▶ _Text_
++++++

Crisis? What crisis? Day 18

It’s 10.35pm. I haven’t written a jot and I have been up since 5am. Most of the day has been spent with a young female rugby player who is going to be a brand ambassador for one of my clients.

She is one of life’s optimists. She has a rare condition, which means she cannot digest protein. She has to follow a strict diet and drink lots of manmade protein drinks which apparently taste like chemicals.

The one thing she can consume is sugar and if I were her, I would spend a lot of time feeling sorry for myself on the sofa, gorging on Haribos. Instead, she is at the gym, lifting the kind of weights most grown men couldn’t shift and going out there and grabbing life by the rugby balls.

I was not like that at 23 and in fact, struggle to be like that even now. I often find that people who have had to face adversity at a young age, turn out to be positive, go getting and uncomplaining.

++++++

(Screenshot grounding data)
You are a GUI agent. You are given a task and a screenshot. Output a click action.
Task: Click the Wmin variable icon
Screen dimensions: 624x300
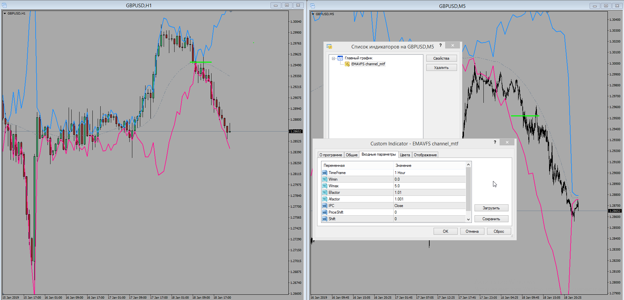tap(324, 179)
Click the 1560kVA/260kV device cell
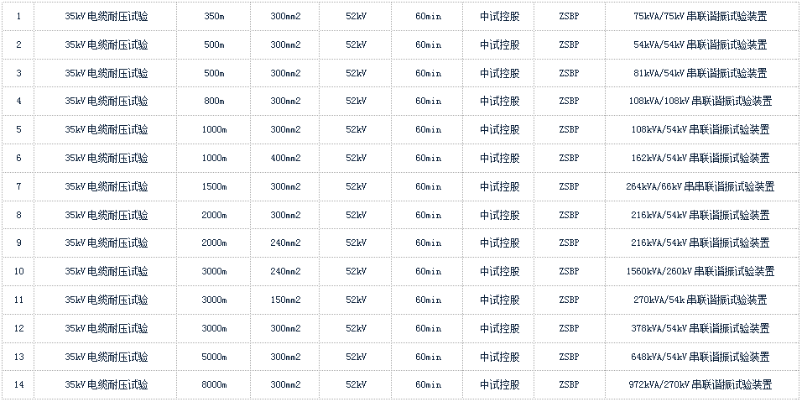Image resolution: width=802 pixels, height=402 pixels. 700,271
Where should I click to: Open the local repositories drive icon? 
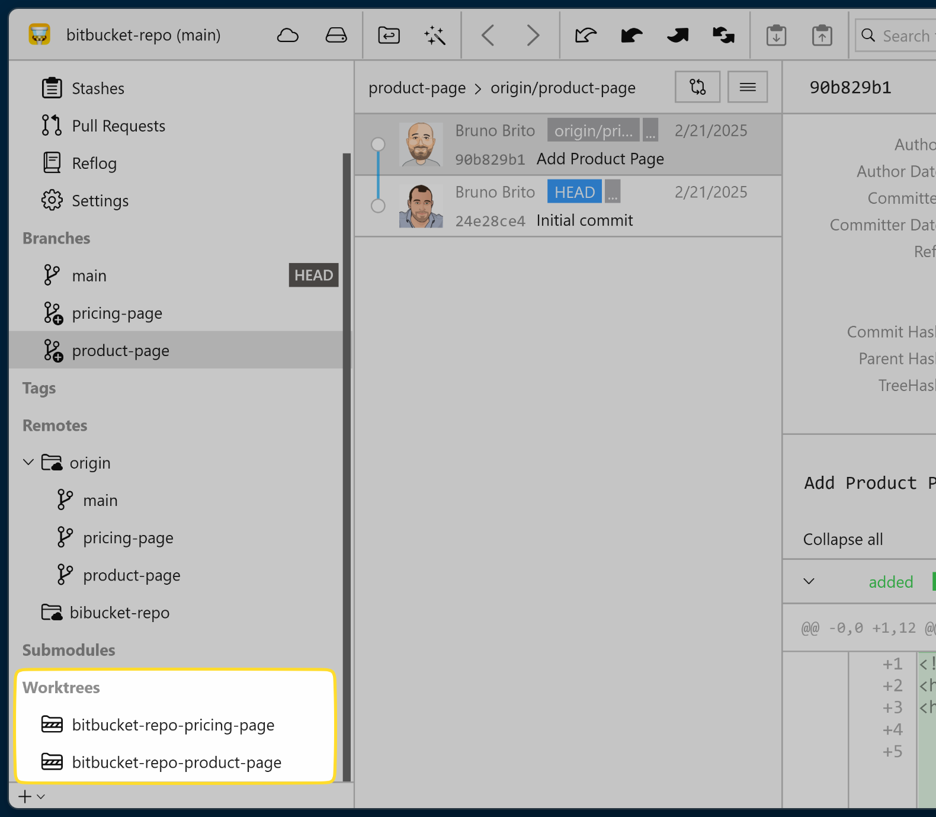pyautogui.click(x=336, y=36)
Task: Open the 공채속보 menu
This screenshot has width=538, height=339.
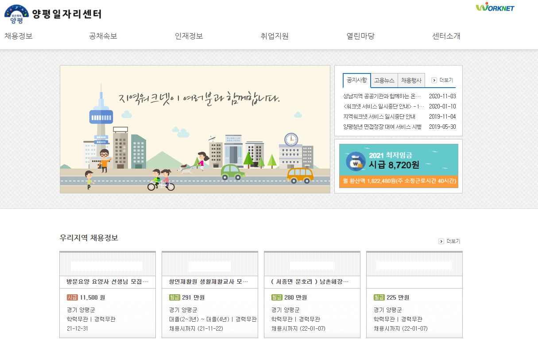Action: (102, 36)
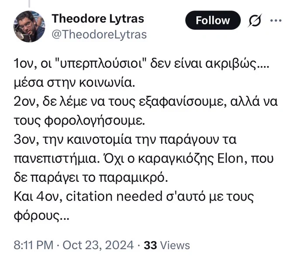
Task: Click the Oct 23, 2024 date
Action: pos(98,245)
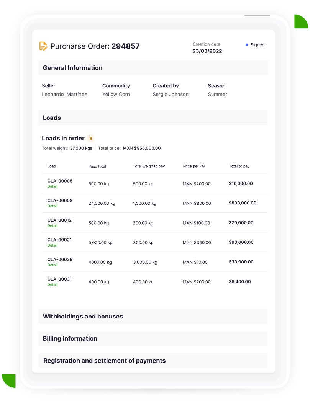Open Detail for load CLA-00012
The width and height of the screenshot is (310, 405).
(x=52, y=225)
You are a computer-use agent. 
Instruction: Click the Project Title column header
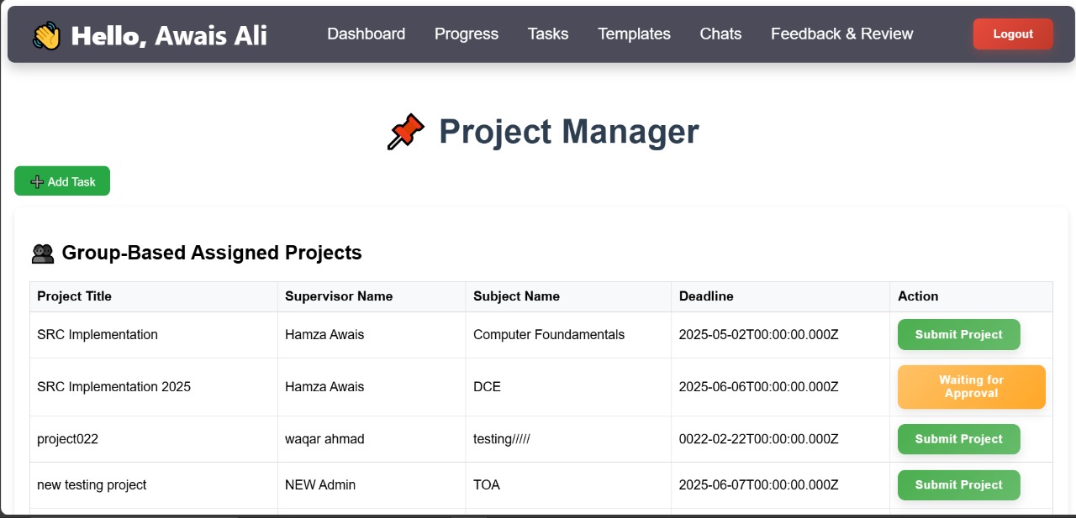click(75, 296)
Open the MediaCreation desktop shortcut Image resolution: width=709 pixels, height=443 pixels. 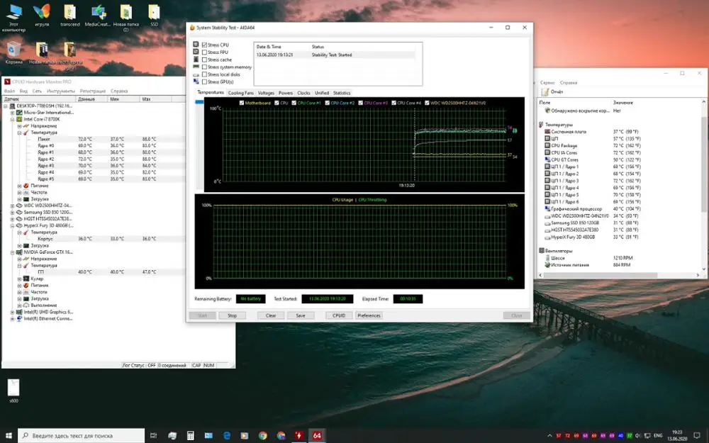tap(97, 13)
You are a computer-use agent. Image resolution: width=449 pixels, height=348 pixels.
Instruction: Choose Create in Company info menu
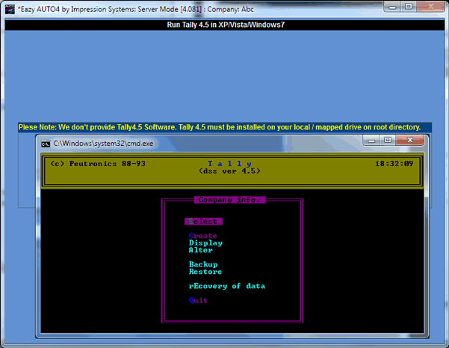[203, 236]
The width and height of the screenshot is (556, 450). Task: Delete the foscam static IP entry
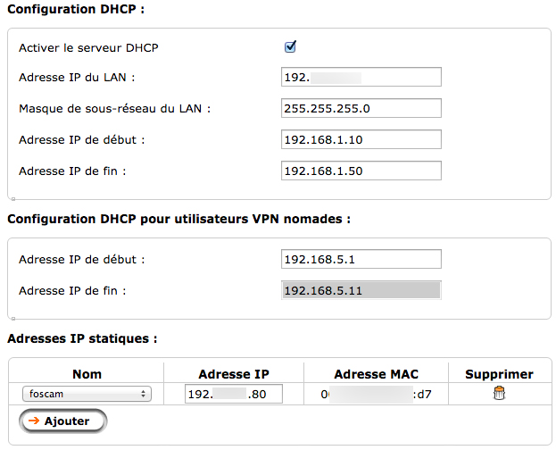pos(499,394)
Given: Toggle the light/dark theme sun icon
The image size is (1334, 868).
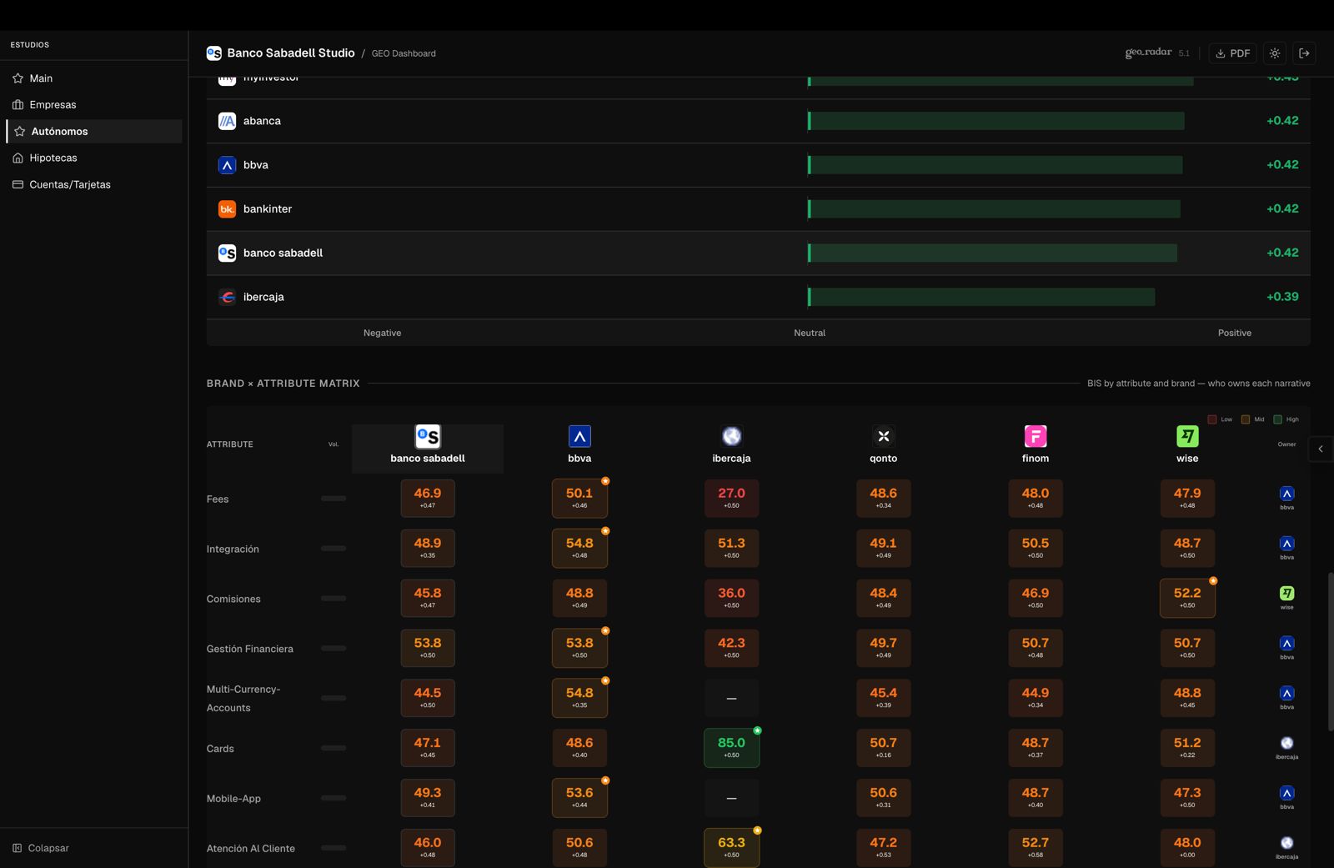Looking at the screenshot, I should pos(1275,53).
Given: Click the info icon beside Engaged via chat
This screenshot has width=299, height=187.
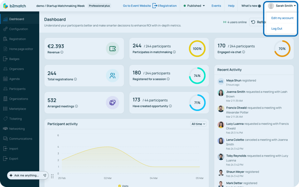Looking at the screenshot, I should click(244, 52).
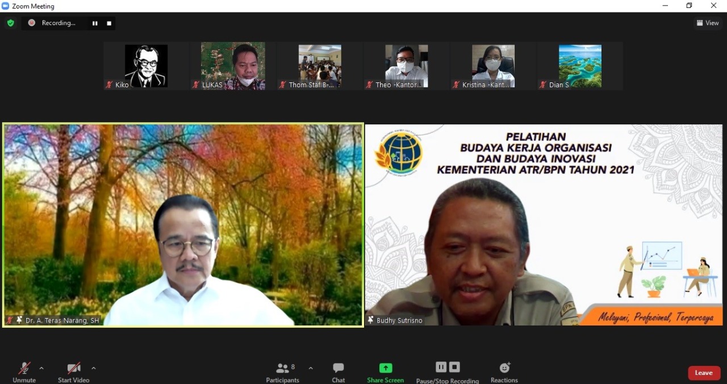Click the Budhy Sutrisno video tile
727x384 pixels.
544,225
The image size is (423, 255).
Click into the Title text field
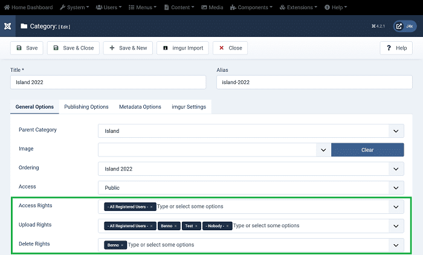click(108, 82)
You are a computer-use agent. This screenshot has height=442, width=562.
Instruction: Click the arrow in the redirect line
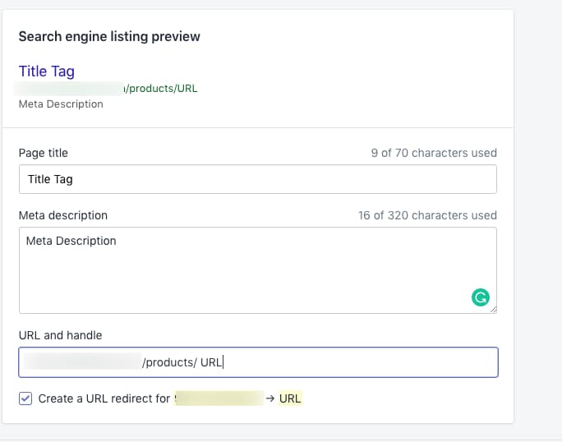click(x=269, y=398)
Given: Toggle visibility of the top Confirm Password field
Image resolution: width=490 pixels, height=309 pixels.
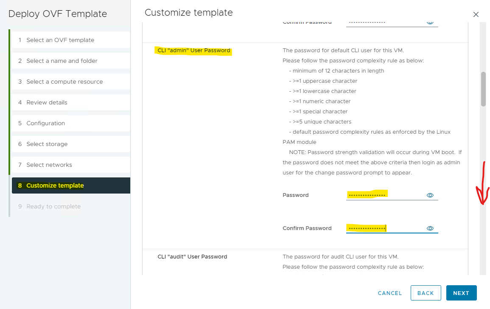Looking at the screenshot, I should [x=430, y=22].
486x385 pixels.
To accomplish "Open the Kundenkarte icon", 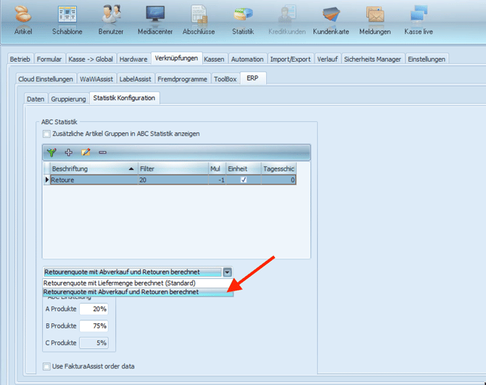I will point(331,15).
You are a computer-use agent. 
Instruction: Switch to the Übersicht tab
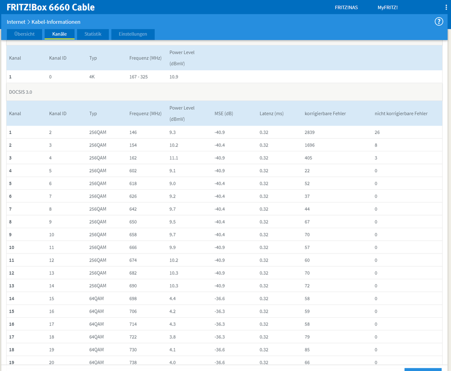[24, 34]
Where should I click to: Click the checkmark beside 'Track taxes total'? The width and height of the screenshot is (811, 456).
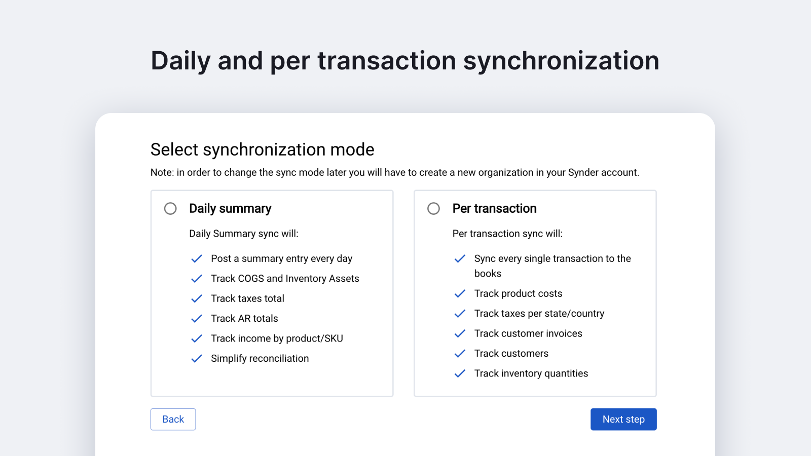pyautogui.click(x=196, y=298)
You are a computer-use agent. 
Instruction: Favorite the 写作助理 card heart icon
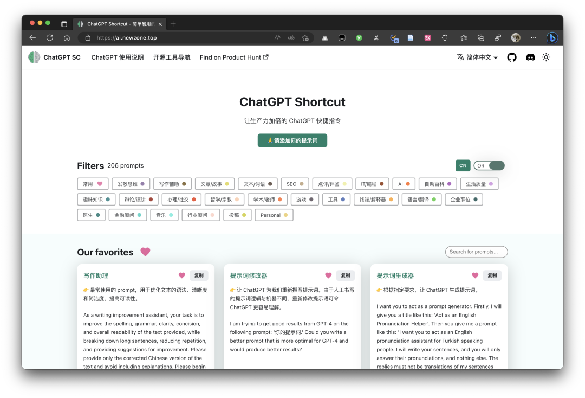(181, 275)
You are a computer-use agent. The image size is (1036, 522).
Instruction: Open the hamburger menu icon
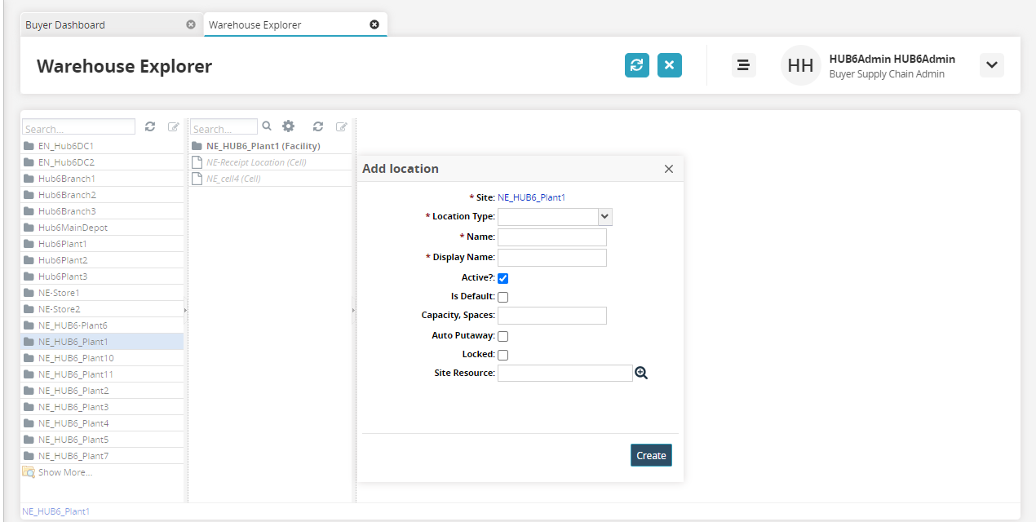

++++++

▶ _Tasks_
1. Return the passage of the diary entry between "The one thing" and "the rugby balls.", inclusive.
2. According to the diary entry, what can the young rugby player not digest because of her rare condition?
3. Extend the diary entry from where it stops.
You don't need the records for any of this.

▶ _Task responses_
1.
The one thing she can consume is sugar and if I were her, I would spend a lot of time feeling sorry for myself on the sofa, gorging on Haribos. Instead, she is at the gym, lifting the kind of weights most grown men couldn’t shift and going out there and grabbing life by the rugby balls.

2. Protein.

3.
She was such pleasant company, that when she called to say she’d dropped her watch in a park where we did a photoshoot,  I gladly drove down there, broke in and hunted for it in the pitch dark. I am pleased to say, that just as I was about to give up, I saw it glint in the torchlight.

I got home to find that somebody was threatening us with legal action over the design of one of our pop-up cards – it’s a long and boring story.

I tell myself that this sort of thing happens in business. All the time. I need to learn from it, dust myself off and carry on. Be a bit more like the young woman I spent the day with.

On the upside, I did a webinar with Thinkific yesterday and have decided there is a real market for a social media for mid-lifers course. I have had so many requests from over 40s for basic social media instruction, the course will save me at least two days of my time, even if it makes no money. It will of course, cos I is a badass ( you can tell it’s late, can’t you).

I mentioned it at my networking breakfast at 6.30am (!!) and I already have three takers, so I’ve got to complete it now.

It’s the weekend tomorrow and I have vowed to spend at least four hours on the novel, three on the social media course and none crying over lost pop-up cards.

It’s such a shame, as the pop-up card business has been going so well. I hate it when good things turn sour, but I must stay positive. I am on a journey and there will be speed bumps, pot holes and bad weather on the way. I’ve just got to keep my eye on the road and my foot on the gas.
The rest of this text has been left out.